If you're unfamiliar with tile-based games, this might be hard to visualize since the "sprites" are just ASCII characters. While I appreciate ASCII and ANSI art, I've never fully connected with NetHack's ncurses interface. I always preferred the QT/GTK frontends with their pixmap sprites (though those haven't worked reliably in years). Call me a noob if you want, but graphical tiles just speak to me more than ASCII ever did.

My First Working Engine

In 2013, I had the idea to build a tile-based game using HTML, CSS, and JavaScript. A friend had purchased a license for a web-based game engine, which got me thinking. Around New Year's 2015, while hanging out with that same friend, I was inspired to build my own engine from scratch.

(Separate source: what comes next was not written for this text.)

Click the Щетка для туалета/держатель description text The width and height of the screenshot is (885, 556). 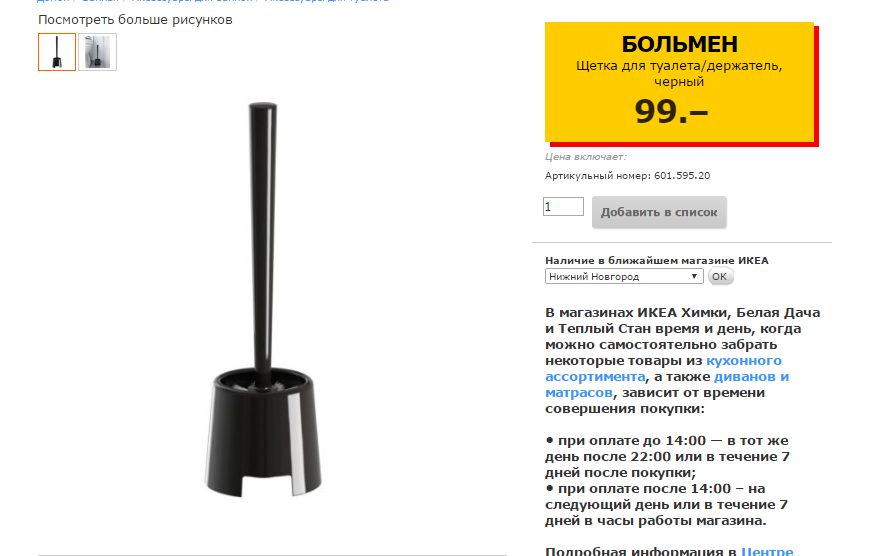click(x=679, y=73)
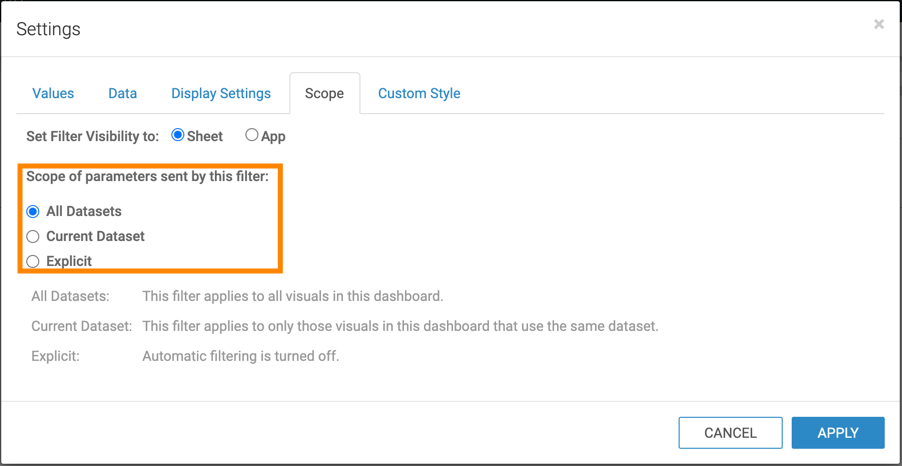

At the time, finding suitable sprites was challenging, but I discovered a straightforward tutorial online that got me started. My implementation includes rudimentary A* pathfinding, allowing you to navigate by either clicking on walkable tiles or using the arrow keys (which is more reliable).

The pathfinding isn't perfect—it can't walk through walls, and it sometimes struggles to find routes around obstacles. If you click on a distant tile and it gets stuck, try clicking closer waypoints to guide the cursor to your destination. It's surprisingly satisfying to see this 2015 code still working today.

Click anywhere on the map to move the cursor, or use arrow keys to navigate around objects!

The Gap Years

After building this demo, I lost momentum for a while. Life got busy—I started a new job and never found time to polish this into a proper portfolio piece or develop it further. But let's be honest: this is barely an engine. It works, but it's missing crucial features, particularly an isometric perspective.

Back in 2015, the available tools weren't much better. The real issue was my own inexperience—I was teaching myself everything from scratch. But the ecosystem has matured significantly since then:

The future looks even brighter as WebGPU gains adoption, enabling more powerful web-based game engines.

Traviso.js

Traviso is an isometric game engine with its own map and asset management system. Maps and object frames are defined in JSON format, making it relatively easy to create isometric worlds.

The Game Concept

Setting and Inspiration

Around 2015, I became fascinated by Soviet-era technology: East German computers like VEB Robotron, Soviet-made Intel 8086 clones (K1810VM86), number stations, and FSK modulation techniques used for covert broadcasts. My RTLSDR dongle from eBay fueled this interest, though that's a story for another time.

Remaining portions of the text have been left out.